WHAT THIS TASK INVOLVES: If a line below contains the string "blue", return that line.

(Collected data)

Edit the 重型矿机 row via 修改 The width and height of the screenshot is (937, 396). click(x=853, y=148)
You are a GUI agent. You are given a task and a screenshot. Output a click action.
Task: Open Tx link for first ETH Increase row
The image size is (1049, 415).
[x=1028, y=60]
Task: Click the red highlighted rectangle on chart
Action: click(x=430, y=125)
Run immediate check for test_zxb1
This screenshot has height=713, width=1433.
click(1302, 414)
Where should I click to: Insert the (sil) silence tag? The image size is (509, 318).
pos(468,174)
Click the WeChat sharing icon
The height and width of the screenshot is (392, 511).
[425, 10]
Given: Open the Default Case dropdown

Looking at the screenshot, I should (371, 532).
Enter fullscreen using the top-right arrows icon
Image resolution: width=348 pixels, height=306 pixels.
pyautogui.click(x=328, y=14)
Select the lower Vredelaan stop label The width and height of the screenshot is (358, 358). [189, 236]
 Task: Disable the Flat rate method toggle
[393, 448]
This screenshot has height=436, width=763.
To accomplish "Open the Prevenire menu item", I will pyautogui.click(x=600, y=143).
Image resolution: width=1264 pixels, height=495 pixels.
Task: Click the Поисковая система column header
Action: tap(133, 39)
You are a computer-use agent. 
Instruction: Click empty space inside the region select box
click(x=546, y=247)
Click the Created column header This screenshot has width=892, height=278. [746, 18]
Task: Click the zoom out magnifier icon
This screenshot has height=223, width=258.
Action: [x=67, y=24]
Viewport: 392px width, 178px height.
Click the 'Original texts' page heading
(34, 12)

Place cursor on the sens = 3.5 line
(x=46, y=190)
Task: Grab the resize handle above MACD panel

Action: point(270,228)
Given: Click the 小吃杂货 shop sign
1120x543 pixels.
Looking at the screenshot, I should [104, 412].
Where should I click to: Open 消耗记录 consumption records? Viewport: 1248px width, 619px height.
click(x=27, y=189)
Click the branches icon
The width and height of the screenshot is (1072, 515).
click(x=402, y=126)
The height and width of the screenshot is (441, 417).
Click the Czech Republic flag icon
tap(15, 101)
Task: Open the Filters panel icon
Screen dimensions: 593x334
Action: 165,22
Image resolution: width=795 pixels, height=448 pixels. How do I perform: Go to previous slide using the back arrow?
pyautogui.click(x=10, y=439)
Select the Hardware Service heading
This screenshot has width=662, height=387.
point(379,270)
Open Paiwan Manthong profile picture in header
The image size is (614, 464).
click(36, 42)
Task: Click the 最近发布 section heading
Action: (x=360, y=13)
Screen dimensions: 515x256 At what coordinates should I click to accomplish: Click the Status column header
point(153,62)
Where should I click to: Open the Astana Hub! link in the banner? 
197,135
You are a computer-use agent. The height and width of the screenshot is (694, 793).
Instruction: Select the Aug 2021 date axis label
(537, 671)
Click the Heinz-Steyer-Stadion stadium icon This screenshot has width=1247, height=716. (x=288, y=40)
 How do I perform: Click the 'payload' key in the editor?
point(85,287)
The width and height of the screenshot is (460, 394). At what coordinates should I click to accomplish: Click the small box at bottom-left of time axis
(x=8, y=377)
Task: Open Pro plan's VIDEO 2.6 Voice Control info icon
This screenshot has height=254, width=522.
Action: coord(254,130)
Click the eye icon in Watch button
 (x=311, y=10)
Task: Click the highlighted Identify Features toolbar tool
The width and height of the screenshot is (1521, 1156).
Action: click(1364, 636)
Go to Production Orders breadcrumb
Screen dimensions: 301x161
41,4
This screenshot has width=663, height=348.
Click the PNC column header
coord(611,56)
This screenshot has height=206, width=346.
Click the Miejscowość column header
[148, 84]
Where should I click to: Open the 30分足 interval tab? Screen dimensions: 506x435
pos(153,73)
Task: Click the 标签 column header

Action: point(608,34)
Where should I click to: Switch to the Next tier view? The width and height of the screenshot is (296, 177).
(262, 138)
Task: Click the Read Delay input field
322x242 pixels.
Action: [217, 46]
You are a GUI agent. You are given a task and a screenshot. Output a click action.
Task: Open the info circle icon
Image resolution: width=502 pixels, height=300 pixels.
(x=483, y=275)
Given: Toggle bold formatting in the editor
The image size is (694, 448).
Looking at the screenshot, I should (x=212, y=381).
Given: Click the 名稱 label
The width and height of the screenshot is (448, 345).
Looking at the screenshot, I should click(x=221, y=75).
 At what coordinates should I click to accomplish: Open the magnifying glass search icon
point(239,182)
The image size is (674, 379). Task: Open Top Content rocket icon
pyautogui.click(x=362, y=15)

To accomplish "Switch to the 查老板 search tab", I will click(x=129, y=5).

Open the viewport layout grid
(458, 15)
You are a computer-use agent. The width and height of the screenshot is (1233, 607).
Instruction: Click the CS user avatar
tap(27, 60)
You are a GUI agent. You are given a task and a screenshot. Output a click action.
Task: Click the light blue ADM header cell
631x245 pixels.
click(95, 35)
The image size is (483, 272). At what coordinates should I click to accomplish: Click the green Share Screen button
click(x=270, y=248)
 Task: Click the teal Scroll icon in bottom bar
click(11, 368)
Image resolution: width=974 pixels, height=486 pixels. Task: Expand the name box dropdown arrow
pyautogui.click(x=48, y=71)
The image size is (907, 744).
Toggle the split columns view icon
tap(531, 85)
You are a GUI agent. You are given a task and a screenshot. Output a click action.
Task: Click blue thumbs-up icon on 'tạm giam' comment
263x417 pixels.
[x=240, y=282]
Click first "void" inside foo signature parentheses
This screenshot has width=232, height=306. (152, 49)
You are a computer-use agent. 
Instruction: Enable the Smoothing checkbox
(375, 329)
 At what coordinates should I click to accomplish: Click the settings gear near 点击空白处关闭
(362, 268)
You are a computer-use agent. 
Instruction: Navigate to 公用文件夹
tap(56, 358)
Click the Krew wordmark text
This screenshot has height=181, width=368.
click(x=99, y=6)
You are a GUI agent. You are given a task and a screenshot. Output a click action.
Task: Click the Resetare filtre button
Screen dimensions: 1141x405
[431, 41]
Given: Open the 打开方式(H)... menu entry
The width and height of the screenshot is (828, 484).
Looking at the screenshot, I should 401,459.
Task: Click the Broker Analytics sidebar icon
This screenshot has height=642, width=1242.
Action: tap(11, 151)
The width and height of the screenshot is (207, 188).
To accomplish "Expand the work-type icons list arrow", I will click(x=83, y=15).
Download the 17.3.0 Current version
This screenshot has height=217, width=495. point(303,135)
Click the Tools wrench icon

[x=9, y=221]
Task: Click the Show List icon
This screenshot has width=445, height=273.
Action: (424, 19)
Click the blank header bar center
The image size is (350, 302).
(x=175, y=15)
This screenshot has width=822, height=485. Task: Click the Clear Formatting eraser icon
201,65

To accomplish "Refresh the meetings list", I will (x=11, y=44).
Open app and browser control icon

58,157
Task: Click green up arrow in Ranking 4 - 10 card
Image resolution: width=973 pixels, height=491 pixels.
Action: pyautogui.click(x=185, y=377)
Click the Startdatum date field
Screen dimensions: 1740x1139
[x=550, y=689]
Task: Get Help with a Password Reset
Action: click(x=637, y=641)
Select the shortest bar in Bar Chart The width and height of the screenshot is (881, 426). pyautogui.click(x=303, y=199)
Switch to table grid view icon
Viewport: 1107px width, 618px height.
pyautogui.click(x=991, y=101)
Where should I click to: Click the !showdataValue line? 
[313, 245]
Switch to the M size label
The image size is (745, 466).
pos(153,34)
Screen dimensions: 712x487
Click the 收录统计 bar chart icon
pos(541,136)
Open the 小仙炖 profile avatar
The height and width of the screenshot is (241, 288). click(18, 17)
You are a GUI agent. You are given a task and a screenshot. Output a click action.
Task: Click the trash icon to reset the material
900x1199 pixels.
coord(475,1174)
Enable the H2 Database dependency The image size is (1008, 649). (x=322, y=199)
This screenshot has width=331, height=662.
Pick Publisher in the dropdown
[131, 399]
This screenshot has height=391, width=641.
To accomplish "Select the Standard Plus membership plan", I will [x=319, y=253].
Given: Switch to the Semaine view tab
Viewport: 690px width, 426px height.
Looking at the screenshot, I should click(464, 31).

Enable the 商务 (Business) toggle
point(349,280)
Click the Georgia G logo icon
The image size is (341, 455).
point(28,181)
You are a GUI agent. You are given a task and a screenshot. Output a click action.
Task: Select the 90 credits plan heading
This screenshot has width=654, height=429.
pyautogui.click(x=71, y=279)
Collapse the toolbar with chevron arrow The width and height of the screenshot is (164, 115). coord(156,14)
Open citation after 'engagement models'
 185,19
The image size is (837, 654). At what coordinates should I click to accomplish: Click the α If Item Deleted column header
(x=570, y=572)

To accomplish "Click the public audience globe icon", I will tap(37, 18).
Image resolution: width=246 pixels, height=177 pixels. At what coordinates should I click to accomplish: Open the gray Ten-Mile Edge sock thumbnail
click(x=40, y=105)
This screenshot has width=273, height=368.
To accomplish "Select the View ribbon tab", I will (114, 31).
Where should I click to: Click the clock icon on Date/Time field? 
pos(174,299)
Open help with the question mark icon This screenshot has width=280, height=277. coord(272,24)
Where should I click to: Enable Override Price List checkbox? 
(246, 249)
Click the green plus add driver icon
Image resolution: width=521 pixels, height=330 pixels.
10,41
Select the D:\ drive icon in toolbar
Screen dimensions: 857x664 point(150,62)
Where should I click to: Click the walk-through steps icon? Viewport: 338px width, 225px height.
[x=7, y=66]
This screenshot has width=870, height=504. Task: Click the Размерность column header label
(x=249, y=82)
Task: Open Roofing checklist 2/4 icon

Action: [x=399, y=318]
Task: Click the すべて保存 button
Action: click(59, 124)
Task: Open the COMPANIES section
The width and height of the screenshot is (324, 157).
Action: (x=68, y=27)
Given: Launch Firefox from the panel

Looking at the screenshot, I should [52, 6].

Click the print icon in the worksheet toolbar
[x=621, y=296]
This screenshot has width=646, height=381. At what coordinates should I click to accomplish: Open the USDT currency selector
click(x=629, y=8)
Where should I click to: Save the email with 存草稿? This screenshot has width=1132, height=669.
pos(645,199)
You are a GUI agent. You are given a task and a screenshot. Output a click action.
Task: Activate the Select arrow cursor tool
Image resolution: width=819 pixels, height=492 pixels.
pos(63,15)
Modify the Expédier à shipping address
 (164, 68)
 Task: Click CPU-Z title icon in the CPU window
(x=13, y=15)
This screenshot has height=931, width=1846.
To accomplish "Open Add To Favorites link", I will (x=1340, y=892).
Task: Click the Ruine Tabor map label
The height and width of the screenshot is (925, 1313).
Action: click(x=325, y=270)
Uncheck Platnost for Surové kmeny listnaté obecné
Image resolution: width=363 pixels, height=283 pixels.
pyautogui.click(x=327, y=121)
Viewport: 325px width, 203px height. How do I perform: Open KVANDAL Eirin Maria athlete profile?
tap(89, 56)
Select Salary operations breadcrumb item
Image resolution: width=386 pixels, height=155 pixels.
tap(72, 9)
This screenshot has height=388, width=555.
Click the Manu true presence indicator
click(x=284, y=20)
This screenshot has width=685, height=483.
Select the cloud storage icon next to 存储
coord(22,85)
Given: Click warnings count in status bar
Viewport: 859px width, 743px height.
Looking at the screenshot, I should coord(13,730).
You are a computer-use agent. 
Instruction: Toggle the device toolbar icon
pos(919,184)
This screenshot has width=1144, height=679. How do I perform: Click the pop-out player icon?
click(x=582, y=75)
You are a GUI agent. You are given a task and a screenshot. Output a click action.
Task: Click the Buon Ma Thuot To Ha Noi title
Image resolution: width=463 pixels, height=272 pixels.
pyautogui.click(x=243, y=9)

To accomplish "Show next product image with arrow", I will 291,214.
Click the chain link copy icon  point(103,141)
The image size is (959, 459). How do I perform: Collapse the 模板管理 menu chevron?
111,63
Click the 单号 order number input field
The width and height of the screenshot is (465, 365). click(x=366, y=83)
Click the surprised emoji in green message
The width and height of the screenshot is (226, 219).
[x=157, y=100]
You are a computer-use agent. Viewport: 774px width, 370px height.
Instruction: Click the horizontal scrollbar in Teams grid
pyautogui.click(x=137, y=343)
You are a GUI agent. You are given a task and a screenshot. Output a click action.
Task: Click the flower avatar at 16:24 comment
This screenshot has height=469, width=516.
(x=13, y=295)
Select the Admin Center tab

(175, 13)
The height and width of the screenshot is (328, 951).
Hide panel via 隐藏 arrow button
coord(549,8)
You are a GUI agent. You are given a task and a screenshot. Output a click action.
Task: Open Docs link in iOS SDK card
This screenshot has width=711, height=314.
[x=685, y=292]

TASK RESULT:
Task: Click the light blue ADM header cell
Task: Click blue thumbs-up icon on 'tạm giam' comment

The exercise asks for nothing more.